• [Supplied passage]
^^^^^^^^

The Gospels reveal that in the weeks leading up to the Last Supper, Jesus knew he would soon be enduring a violent religious and political opposition that would put him to death, crucified as the archetypal act of self-sacrificial love. He also knows he is not going to resist it with arms; he even refuses to command a legion of angels to fight for him (Matthew 26:53). With that understanding, try to enter the sights and sounds of the Last Supper.

All kinds of conversations and activities are going on among the thirteen men, who have gathered privately to remember the Passover, a ritual meal that takes several hours. Jesus knows his arrest and violent death is imminent and that this would be their final meal together. In what has been called his final discourse, he many words of comfort and instruction for the Twelve and a prayer with them (John 14-17). Yet at some point during those hours of communion in that room, Jesus detects a rising attitude of violence among the Twelve that needs to be addressed. So he brings up the subject of their purses, bags, sandals, and swords. He is, in effect, wanting them to know that although things are going to be different now, his message is not changing. It is still the gospel of peace. The good news. And they are to preach it and live it after he is gone.

wisdom wayWhy, then, was Jesus telling them to go buy a sword? The answer is, he wasn’t. The Luke text intends for us to understand that no one at the Last Supper slipped out of the room to buy a sword. They did not need to. Two of the Twelve had arrived carrying swords: Lord, we’ve got two swords right here, they tell Jesus, no need to go buy any. As if he hadn’t noticed. Of course Jesus saw their weapons. If you have dinner guests over and two of them are packing, you may not notice that, but you’re sure going to notice if they arrive armed with swords.

What’s with the sword comment, then? The answer will emerge from clues in a few other scenes during this period. One is found in John’s Gospel, which describes a scene during Jesus’ arrest that identifies the bluntly outspoken Simon Peter as one of the two with a sword (John 18:1-11). The personal identification seems more than coincidental. Not many days before the Last Supper, Jesus had revealed to the Twelve, in plain language, that he was going to get arrested, suffer, and die. Hearing that, (Simon) Peter tried to talk Jesus out of going the way of the Cross. For having that attitude, however, Peter got rebuked by Jesus in no uncertain terms. Then Jesus immediately added: “Whoever wants to be my disciple must deny themselves and take up their cross and follow me. For whoever wants to save their life will lose it, but whoever loses their life for me will find it” (Matthew 16:21-25). Yet again, Jesus was seeking to instill in his followers a heart attitude of self-sacrificial love toward others, including enemies.

Did Peter take the hint? Apparently not. The arrest scene described in John’s Gospel implies that Peter arrived at the Last Supper armed with a sword. Maybe he regularly carried that weapon. Maybe he was carrying it the day he rebuked Jesus for wanting to go the way of the Cross. The Gospels are silent on these matters.

^^^^^^^^

(Interface element records)
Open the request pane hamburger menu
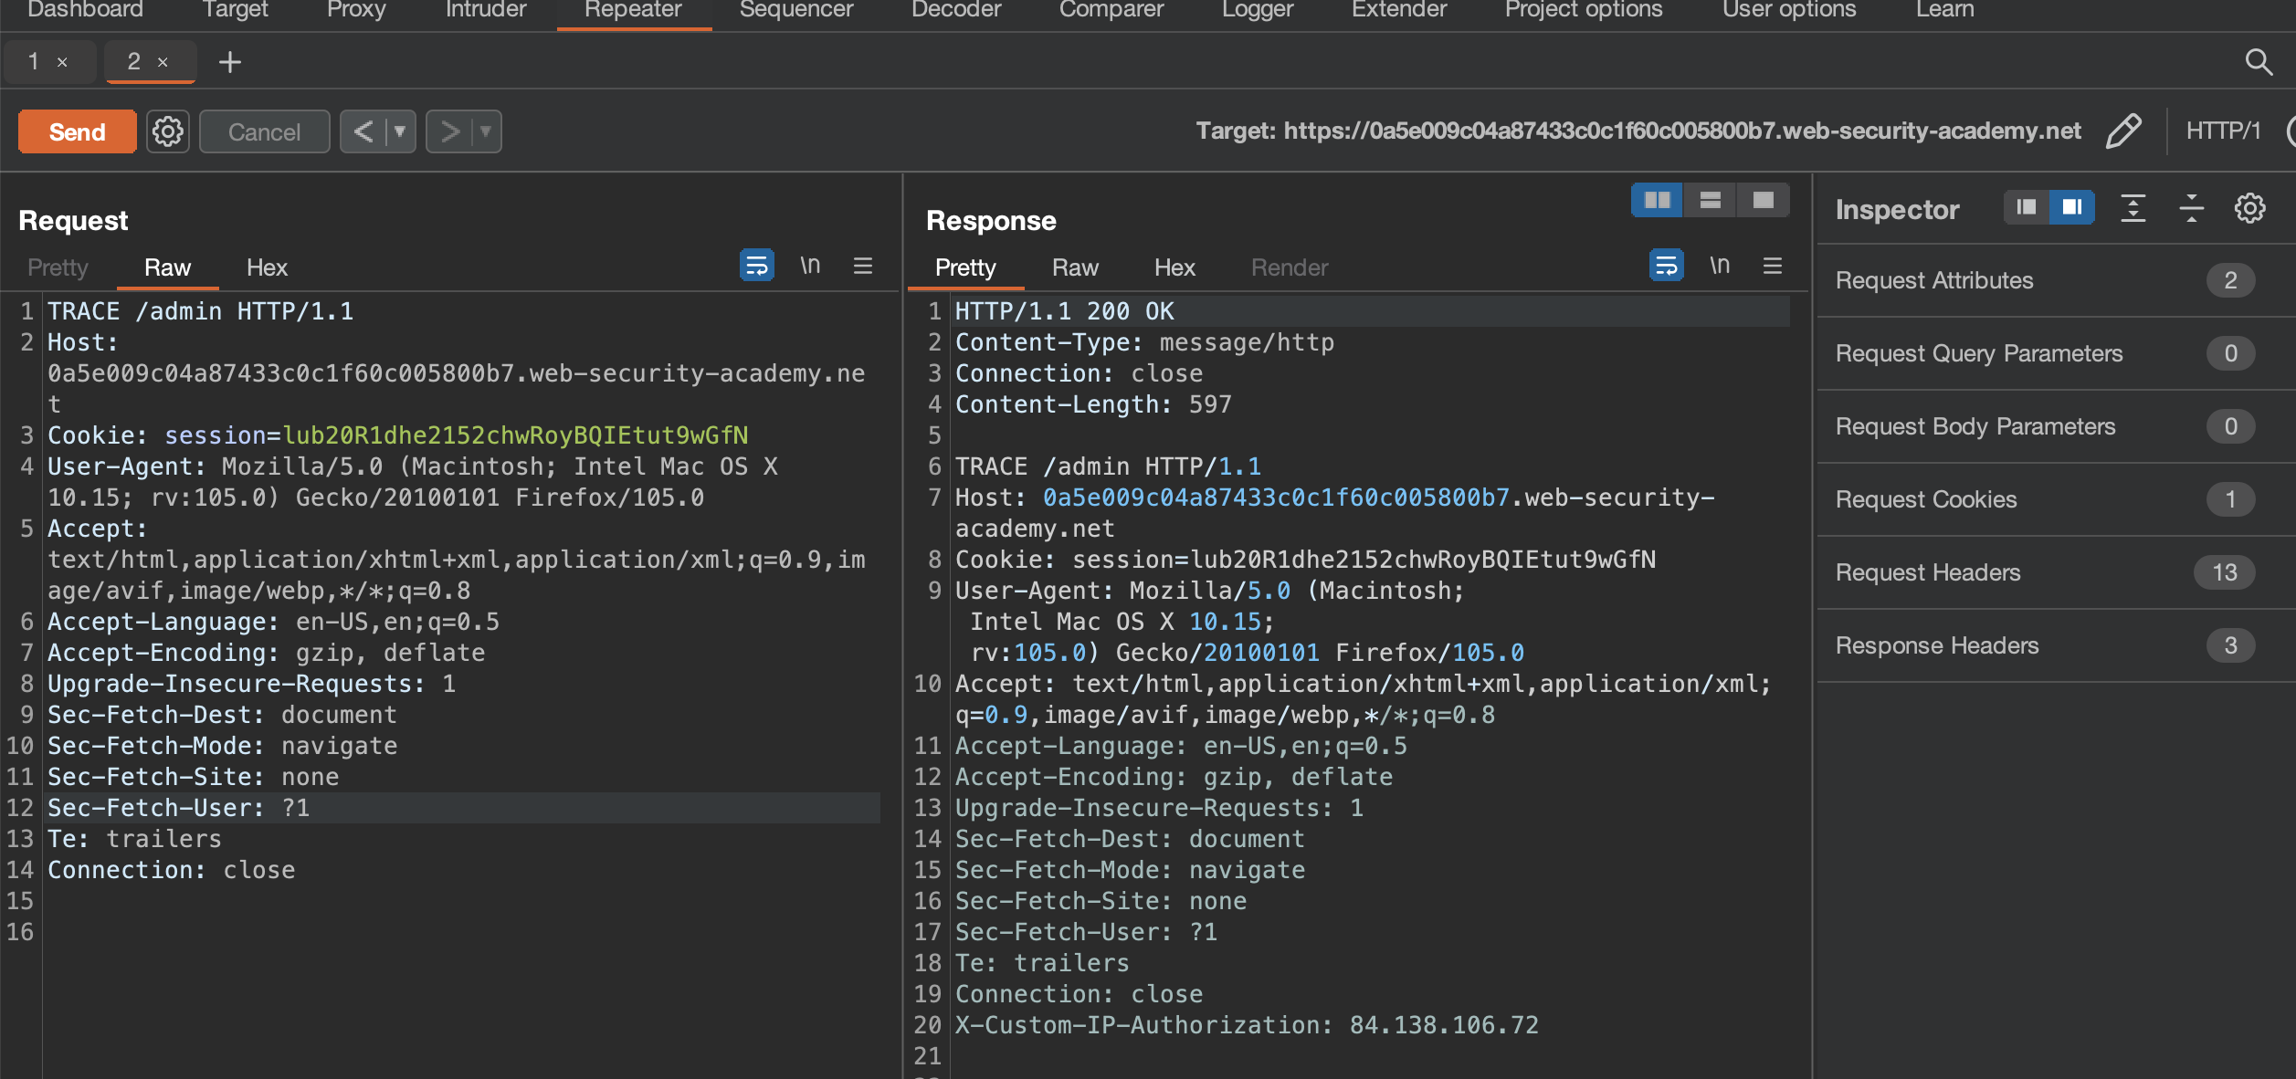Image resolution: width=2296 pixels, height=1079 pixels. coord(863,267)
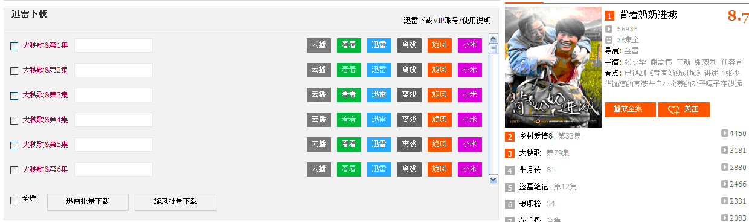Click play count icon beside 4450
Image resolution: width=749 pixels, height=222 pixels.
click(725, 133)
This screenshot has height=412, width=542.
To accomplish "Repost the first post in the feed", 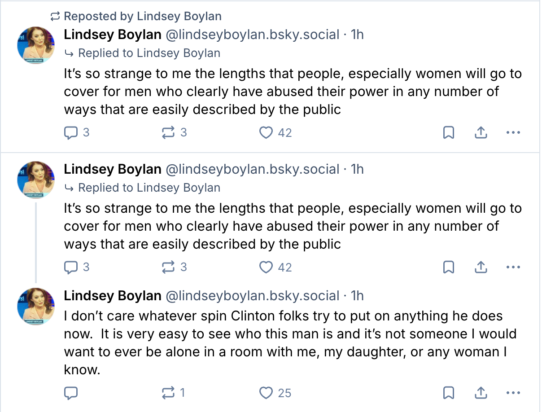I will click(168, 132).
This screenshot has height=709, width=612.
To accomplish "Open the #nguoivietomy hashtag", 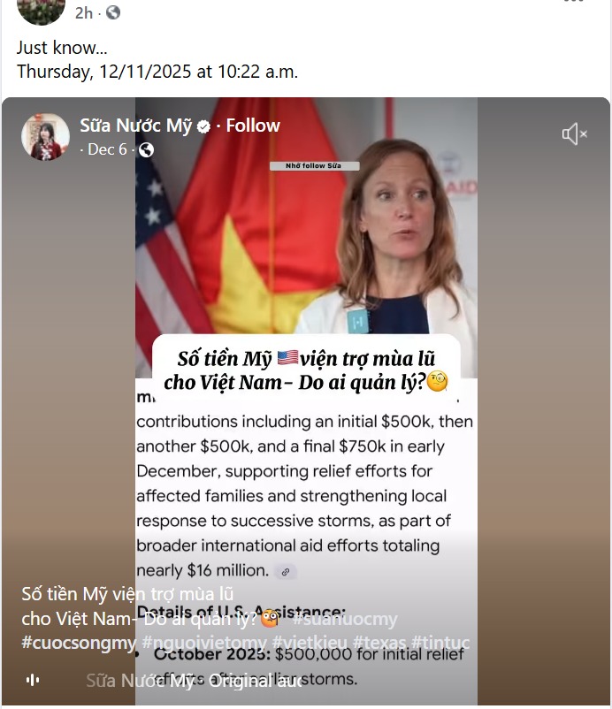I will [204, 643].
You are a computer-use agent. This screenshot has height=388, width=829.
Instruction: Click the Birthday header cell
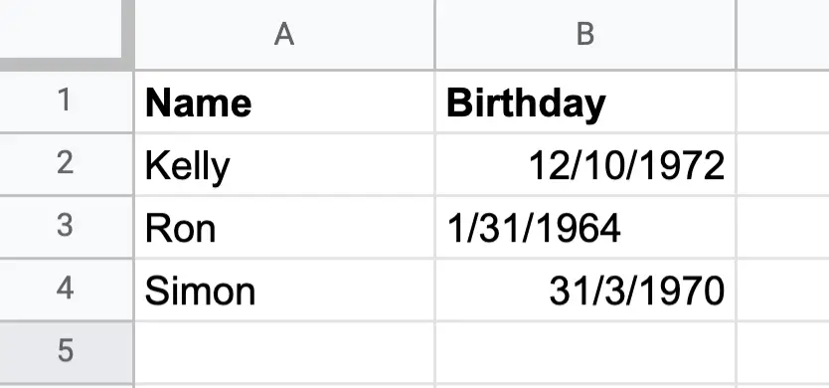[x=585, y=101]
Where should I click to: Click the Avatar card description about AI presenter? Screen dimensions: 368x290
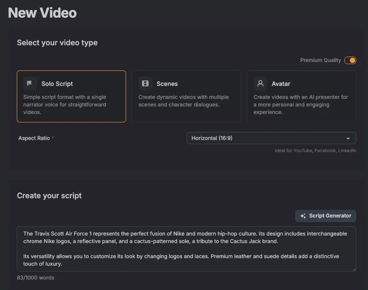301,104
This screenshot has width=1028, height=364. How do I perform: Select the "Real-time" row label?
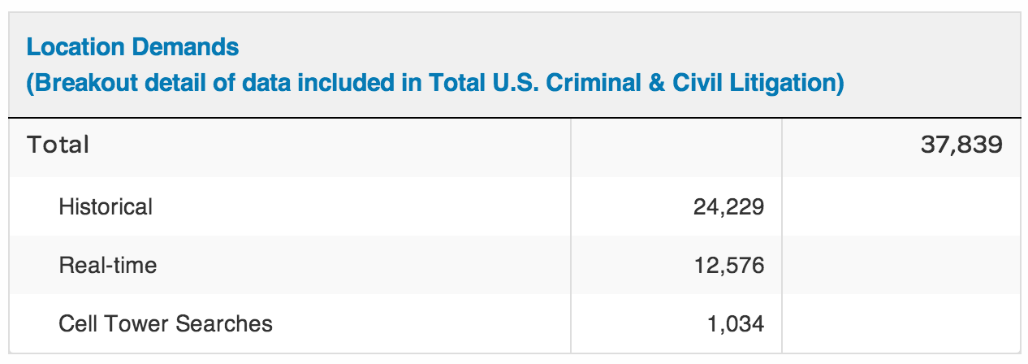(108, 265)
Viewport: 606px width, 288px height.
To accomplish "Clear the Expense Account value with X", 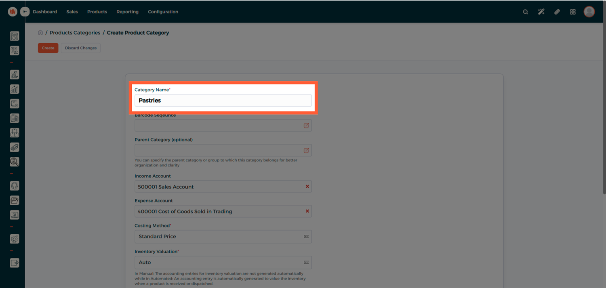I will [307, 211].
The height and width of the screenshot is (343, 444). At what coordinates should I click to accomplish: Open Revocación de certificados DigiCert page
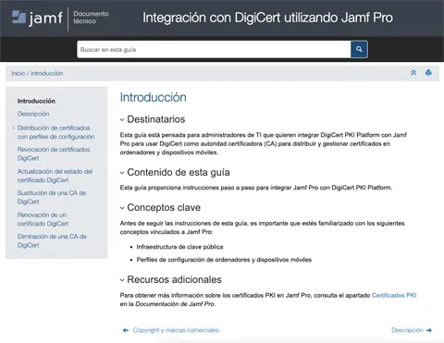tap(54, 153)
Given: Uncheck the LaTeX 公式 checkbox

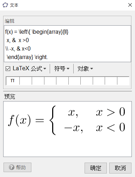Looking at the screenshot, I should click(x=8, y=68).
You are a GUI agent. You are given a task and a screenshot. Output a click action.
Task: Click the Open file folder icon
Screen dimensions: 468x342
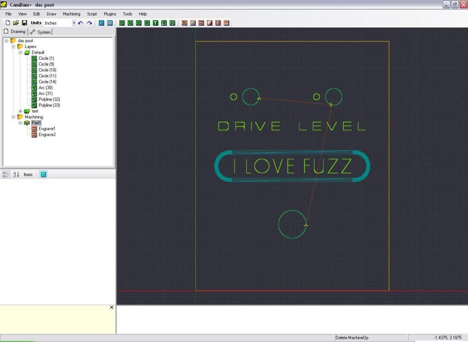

^^^^^^^^

• [What is expected]
In the passage on the Last Supper, why does Jesus bring up the subject of purses, bags, sandals, and swords? Answer in one to three sentences.

• [In response]
During the hours of the meal, Jesus detects a rising attitude of violence among the Twelve that needs to be addressed. He raises the subject so they will know that although things are going to be different now, his message is still the gospel of peace.